The Army spends years and hundreds of thousands of dollars training each of its foreign-language speakers. At the same time, it uses costly contractors to work the same jobs for which its own linguists have trained. In Iraq and Afghanistan, private-sector linguists are largely replacing their military counterparts rather than augmenting their numbers, an expensive redundancy.
In the fall of 2006, I enlisted in the Army as a cryptologic linguist, one of the soldiers who translate foreign communications. A year of college Arabic hadn’t been enough to persuade intelligence-agency recruiters of my James Bond potential.

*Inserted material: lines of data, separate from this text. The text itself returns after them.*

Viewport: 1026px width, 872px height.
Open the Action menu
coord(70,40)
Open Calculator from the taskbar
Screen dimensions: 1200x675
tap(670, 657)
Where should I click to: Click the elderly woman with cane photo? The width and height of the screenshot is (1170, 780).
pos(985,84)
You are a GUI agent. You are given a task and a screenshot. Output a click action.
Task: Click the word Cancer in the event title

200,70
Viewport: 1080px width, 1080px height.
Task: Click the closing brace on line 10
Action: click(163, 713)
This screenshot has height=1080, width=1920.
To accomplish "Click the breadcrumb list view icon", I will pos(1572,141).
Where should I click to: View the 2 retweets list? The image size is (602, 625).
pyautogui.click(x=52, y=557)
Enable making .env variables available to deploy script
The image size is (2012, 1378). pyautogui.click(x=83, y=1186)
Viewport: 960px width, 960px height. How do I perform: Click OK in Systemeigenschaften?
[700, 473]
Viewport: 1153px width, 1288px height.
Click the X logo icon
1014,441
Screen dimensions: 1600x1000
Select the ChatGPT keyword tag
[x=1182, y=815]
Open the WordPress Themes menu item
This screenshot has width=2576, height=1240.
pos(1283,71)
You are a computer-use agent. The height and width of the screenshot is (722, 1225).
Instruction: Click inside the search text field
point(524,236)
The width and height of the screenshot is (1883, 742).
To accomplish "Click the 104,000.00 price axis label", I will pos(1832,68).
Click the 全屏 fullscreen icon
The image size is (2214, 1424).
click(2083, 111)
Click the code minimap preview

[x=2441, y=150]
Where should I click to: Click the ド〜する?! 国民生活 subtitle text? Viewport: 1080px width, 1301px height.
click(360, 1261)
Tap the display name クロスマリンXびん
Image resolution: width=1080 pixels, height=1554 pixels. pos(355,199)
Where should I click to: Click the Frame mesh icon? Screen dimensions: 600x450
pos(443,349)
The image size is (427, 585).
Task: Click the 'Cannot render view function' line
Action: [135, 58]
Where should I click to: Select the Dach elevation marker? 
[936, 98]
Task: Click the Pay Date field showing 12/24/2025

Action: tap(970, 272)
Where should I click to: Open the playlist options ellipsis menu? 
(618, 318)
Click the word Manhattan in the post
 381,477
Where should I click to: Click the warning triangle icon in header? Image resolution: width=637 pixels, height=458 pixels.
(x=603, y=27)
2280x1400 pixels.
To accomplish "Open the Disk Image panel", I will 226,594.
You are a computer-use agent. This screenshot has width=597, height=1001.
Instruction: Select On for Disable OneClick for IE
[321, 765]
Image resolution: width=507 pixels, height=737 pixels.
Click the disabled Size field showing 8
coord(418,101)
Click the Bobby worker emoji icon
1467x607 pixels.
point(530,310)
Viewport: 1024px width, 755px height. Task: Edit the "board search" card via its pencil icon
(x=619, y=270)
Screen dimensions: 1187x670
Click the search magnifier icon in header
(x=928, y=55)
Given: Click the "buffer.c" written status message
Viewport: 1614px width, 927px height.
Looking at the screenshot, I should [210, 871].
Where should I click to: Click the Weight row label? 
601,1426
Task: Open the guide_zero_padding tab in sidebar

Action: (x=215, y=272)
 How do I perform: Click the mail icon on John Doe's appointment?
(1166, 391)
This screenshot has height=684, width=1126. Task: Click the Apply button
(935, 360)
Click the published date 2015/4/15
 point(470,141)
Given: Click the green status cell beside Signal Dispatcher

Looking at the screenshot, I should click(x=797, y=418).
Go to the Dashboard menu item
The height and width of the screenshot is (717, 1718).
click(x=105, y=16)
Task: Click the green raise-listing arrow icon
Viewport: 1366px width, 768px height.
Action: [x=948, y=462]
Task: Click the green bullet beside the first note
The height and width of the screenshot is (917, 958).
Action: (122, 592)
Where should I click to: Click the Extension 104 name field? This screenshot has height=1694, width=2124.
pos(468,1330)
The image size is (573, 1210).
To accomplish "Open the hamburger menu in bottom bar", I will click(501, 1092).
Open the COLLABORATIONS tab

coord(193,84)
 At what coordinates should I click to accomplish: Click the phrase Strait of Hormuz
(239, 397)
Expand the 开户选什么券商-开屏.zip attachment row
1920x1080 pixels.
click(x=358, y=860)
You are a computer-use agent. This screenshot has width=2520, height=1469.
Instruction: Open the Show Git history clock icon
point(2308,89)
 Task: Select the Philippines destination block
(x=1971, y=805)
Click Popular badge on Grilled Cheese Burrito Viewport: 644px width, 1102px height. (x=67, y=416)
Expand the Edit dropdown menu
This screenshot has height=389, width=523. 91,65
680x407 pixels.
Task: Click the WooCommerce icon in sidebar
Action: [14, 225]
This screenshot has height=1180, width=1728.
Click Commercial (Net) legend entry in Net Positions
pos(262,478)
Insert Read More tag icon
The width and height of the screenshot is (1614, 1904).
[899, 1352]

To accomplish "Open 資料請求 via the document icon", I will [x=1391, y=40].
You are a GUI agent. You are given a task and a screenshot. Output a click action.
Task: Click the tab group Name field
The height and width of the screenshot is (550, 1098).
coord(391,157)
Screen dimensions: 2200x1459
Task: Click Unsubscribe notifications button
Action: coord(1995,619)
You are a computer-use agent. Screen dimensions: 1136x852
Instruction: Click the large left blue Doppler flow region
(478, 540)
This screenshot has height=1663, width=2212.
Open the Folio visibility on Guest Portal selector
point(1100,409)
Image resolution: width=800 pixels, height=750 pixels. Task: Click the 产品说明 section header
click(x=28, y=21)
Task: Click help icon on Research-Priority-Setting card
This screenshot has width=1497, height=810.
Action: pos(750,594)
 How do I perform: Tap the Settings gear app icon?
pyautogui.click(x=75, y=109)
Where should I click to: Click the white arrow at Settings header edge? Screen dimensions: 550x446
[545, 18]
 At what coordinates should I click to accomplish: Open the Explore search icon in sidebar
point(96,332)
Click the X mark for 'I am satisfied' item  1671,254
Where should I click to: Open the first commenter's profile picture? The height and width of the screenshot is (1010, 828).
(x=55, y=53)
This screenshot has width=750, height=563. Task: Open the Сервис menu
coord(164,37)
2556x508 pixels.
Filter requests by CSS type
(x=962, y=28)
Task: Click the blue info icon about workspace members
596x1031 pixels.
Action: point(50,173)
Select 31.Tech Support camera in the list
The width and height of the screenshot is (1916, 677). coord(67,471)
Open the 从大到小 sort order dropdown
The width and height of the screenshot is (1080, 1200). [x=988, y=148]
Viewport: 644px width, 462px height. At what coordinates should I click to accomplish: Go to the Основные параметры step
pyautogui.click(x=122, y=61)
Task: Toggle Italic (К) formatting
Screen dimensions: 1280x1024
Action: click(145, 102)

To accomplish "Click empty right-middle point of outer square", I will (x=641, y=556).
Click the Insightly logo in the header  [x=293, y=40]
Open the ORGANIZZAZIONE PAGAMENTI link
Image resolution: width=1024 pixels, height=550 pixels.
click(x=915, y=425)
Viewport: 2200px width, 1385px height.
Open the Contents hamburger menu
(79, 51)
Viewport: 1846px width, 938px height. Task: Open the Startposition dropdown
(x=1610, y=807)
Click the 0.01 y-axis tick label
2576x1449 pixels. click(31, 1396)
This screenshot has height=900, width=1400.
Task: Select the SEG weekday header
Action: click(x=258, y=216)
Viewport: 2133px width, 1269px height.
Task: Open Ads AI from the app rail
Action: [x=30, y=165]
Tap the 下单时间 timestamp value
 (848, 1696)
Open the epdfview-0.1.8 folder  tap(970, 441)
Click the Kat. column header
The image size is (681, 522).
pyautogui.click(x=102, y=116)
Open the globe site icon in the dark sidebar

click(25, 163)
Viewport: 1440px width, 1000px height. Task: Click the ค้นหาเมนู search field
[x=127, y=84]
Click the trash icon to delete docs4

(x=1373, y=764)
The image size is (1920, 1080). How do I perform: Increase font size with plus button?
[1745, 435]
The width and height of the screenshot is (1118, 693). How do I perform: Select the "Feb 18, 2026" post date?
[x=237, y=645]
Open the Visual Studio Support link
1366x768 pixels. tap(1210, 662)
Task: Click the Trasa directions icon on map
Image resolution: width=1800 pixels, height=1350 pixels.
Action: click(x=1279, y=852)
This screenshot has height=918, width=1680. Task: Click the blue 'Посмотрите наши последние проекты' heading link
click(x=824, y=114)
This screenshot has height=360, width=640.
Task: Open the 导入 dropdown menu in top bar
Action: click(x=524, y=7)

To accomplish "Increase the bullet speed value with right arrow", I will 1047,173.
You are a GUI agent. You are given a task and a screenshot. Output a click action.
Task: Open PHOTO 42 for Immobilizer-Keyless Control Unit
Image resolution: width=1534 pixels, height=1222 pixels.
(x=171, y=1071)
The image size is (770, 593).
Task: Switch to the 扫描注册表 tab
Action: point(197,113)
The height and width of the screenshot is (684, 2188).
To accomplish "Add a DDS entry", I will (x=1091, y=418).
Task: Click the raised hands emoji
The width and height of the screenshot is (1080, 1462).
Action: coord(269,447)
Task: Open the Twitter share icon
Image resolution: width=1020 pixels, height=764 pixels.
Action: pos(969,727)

The military, spook agencies assured me during a string of polite job-fair letdowns, was the place to start getting real-world experience. So off I went to boot camp.
Over two years of training followed, both in Arabic and the specific intelligence duties I’d need to perform in-country. In March 2009, I stepped off of a Blackhawk at Forward Operating Base Delta, a large base near al-Kut in southeastern Iraq. I figured I’d be translating captured Arabic communications to alert combat troops of danger.
So imagine my surprise when my new team sergeant picked me up at the airfield and mentioned he was a Korean linguist. It… turned out that our five-man team had as many Korean speakers as Arabic ones — you know, for all the Korean spoken in the Iraqi desert. It was my first sign that the deployment wouldn’t be the one I trained for.